Material shown:
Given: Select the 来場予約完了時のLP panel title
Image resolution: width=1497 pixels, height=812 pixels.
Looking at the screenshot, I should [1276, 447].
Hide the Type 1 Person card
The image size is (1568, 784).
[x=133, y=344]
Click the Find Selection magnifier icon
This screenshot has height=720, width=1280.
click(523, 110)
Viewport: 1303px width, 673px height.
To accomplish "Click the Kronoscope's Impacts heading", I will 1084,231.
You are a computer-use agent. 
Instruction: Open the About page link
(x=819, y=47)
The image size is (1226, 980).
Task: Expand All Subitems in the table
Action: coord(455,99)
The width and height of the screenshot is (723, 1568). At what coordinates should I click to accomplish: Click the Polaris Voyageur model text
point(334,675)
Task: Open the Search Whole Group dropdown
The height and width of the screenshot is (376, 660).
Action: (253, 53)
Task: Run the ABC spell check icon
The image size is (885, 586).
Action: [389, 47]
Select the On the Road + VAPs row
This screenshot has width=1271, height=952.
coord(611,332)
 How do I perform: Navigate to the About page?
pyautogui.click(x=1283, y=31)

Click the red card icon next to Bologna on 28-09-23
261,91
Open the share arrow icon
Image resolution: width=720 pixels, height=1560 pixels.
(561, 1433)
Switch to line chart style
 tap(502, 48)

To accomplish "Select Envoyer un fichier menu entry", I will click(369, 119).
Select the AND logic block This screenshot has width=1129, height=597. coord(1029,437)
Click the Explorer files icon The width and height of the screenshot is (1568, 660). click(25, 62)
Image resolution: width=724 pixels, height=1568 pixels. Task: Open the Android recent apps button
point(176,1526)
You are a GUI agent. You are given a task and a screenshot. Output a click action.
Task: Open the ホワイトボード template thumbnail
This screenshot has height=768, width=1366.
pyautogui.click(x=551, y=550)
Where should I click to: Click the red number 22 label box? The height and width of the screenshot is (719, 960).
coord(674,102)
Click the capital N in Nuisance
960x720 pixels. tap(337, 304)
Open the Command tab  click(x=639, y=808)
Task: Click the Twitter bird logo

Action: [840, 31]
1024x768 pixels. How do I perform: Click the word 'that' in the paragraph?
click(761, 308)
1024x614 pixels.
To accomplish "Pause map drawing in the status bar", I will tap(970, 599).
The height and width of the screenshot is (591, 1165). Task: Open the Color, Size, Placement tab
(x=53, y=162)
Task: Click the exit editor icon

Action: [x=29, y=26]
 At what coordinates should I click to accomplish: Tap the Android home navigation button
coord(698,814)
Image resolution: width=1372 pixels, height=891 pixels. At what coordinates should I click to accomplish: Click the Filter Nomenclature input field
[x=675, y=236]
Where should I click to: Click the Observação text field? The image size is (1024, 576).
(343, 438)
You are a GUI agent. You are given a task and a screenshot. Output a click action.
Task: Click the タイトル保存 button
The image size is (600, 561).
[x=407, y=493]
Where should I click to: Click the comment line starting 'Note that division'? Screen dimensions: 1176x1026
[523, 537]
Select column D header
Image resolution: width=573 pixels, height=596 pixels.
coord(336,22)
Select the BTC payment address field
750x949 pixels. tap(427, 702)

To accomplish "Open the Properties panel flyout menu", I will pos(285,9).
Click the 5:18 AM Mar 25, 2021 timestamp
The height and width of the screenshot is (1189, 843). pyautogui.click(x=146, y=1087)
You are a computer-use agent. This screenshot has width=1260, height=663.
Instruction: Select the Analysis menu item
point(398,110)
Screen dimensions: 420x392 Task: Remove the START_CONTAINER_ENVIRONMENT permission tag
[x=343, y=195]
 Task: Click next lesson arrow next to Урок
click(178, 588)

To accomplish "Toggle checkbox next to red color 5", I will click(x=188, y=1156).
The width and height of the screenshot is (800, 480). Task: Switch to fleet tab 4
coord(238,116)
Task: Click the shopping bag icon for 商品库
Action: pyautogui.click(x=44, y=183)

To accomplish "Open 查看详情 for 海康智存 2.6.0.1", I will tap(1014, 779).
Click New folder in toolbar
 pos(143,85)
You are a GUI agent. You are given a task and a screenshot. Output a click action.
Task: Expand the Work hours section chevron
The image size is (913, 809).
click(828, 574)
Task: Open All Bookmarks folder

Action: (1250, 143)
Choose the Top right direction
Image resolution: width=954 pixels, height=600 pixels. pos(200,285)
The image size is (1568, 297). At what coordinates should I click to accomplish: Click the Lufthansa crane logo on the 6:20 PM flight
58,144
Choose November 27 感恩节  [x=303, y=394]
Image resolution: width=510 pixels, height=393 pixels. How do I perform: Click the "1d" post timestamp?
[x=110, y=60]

Stated goal: Reproduce the data word for word from its first line down to and including the line that contains "click(523, 110)".

Complete response:
Given: Select the 来場予約完了時のLP panel title
Image resolution: width=1497 pixels, height=812 pixels.
Looking at the screenshot, I should [1276, 447].
Hide the Type 1 Person card
The image size is (1568, 784).
[x=133, y=344]
Click the Find Selection magnifier icon
This screenshot has height=720, width=1280.
click(523, 110)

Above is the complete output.